PPG Phonem
- PPG Phonem interface
- Developer(s): Wolfgang Palm
- Initial release: 2015; 10 years ago
- Available in: English, German and French
- Type: Voice synthesizer
- License: Proprietary
- Website: www.wolfgangpalm.com/phonem.html

= PPG Phonem =

Vocal synthesizer plugin

PPG Phonem is a vocal synthesizer VST/AU plugin.

==About==
PPG Phonem was originally designed to do just vocal synthesis, though it is capable of acting as a universal sound synthesizer. It has 12 individual resonators which all impact the sound output .It organizes sound at the level of the individual phoneme and strings phonemes together, every phoneme within can be adjusted to alter the result. As a result, it is possible to create the phonetic sounds for any language, though is limited by the users knowledge of the phonemes required. It comes ready capable of creating American English, German and French using a simple dictionary and has 2 females and 4 male vocals plus synthetic textures.
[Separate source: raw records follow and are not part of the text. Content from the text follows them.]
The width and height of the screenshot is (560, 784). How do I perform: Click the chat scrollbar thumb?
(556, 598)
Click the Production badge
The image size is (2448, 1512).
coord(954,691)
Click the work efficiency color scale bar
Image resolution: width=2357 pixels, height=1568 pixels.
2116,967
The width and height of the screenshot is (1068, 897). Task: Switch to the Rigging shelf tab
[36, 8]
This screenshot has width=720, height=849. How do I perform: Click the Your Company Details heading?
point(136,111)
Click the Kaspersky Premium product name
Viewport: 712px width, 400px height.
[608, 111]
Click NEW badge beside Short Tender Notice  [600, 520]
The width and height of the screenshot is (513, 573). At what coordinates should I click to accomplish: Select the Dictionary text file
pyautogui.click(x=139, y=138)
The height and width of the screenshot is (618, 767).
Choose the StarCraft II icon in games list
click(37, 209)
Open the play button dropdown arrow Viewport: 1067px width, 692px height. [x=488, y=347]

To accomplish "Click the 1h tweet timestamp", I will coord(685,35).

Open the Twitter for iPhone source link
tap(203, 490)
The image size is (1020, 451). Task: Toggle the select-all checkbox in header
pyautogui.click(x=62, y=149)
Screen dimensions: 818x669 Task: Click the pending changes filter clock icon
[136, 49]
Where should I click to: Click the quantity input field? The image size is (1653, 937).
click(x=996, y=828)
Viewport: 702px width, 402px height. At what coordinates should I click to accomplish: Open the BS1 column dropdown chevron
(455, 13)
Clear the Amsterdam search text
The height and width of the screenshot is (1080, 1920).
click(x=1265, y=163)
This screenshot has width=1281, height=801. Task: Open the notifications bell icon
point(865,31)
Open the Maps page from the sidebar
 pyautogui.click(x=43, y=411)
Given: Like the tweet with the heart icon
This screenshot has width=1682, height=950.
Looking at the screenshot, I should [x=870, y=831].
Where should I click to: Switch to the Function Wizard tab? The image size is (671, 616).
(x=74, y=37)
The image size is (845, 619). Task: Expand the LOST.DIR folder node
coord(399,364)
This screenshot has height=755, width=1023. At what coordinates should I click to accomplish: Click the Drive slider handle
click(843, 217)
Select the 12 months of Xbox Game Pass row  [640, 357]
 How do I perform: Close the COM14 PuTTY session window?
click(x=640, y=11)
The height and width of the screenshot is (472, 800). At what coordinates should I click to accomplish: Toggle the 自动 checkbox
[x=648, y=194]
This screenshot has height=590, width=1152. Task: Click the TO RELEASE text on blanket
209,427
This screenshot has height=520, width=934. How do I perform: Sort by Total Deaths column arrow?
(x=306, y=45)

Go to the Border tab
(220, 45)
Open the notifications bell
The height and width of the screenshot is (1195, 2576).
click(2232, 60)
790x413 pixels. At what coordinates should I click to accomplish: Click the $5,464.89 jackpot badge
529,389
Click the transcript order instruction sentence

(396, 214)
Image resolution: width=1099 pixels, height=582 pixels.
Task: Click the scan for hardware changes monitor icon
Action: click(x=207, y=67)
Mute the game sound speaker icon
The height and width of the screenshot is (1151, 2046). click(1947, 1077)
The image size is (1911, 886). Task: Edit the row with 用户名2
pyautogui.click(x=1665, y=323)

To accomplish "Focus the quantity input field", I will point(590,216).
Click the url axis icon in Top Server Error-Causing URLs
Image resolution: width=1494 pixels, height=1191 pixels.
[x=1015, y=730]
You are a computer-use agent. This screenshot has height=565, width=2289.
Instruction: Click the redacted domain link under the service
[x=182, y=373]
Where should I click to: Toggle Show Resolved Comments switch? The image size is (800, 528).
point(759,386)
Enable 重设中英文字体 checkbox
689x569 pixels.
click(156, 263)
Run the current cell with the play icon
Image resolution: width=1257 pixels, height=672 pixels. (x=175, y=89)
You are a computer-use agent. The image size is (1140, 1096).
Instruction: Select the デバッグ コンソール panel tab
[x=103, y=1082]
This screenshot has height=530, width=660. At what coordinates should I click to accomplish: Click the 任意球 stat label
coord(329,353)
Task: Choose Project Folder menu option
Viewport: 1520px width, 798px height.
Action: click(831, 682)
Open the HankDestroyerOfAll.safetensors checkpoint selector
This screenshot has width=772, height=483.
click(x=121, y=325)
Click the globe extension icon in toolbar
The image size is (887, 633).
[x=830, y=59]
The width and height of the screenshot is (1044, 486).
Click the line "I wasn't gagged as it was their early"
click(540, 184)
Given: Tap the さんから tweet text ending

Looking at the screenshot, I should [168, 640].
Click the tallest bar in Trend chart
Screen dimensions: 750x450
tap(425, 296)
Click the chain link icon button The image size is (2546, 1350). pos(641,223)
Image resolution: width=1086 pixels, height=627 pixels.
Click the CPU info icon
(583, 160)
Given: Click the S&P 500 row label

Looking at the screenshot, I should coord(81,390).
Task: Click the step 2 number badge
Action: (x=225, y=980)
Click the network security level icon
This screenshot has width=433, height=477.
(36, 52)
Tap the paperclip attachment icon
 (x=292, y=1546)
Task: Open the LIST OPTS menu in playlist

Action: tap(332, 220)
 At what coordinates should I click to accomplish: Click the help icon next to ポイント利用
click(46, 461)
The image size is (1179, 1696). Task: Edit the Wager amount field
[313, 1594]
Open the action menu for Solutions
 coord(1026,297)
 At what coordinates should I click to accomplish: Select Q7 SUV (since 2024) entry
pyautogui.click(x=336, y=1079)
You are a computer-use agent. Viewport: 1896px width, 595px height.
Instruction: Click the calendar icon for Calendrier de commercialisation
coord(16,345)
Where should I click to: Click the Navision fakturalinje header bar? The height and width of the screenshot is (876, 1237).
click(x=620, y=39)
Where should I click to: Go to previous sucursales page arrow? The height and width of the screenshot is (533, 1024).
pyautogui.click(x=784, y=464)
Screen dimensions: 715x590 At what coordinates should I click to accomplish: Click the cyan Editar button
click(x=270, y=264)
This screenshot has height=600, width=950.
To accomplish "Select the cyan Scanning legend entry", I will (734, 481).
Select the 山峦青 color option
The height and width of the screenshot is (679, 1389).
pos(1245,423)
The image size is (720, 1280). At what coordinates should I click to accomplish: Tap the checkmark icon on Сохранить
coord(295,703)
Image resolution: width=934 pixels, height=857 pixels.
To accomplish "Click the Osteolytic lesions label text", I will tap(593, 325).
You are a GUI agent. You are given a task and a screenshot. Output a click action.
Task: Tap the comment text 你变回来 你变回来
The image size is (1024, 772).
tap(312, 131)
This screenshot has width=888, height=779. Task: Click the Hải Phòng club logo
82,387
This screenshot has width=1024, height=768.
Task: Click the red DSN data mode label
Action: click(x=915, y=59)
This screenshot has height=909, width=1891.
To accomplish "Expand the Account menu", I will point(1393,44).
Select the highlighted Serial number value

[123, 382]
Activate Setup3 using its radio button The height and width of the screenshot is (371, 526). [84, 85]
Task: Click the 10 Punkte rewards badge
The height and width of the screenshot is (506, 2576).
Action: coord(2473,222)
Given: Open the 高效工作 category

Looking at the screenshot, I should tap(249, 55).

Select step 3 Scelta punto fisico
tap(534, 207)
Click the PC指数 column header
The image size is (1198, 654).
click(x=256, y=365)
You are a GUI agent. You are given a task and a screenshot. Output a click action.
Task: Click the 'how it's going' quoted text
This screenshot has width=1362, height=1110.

The software is capable of producing a range of human noises such as whispering or roaring or create inhuman sounds such as bass plucks.

==Reception==
Bedroom Producers Blog reviewer "D Smolken" rates Phonem "Brilliant", giving 5 stars for performance, 4.5 stars for features, design, sound and price, and 4 stars for workflow. The review stated that Phonem "provide(s) an enormous amount of control over every detail of the sound and the flexibility to whisper, speak, sing, growl, roar, and even make sounds which are not human at all, but very reminiscent of classic synthesizers", "puts a serious amount of power at your fingertips, even by the standards of non-vocal synthesizers. While other vocal synthesizers make it seem like you’re telling a robot what to sing and how, Phonem feels more like you’re inside the robot controlling every detail of what its robotic vocal tract does. It’s very scientific, in a mad scientist way", and "Phonem is very powerful and provides a level of control that no other vocal synthesizer does." D SMOLKEN noted in their final verdict noted that "Phonem is best at synthesizing abstract weirdness" and concluded that the synthesizer was a powerful tool with editing at a level that no other synthesizer offered.